Supplied data:

----------

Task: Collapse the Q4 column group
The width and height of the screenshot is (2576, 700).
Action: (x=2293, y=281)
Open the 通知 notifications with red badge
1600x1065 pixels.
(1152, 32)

----------

What the task requires: Line by line, give the material above again exactly.

Response for this exercise:
Task: Collapse the Q4 column group
The width and height of the screenshot is (2576, 700).
Action: (x=2293, y=281)
Open the 通知 notifications with red badge
1600x1065 pixels.
(1152, 32)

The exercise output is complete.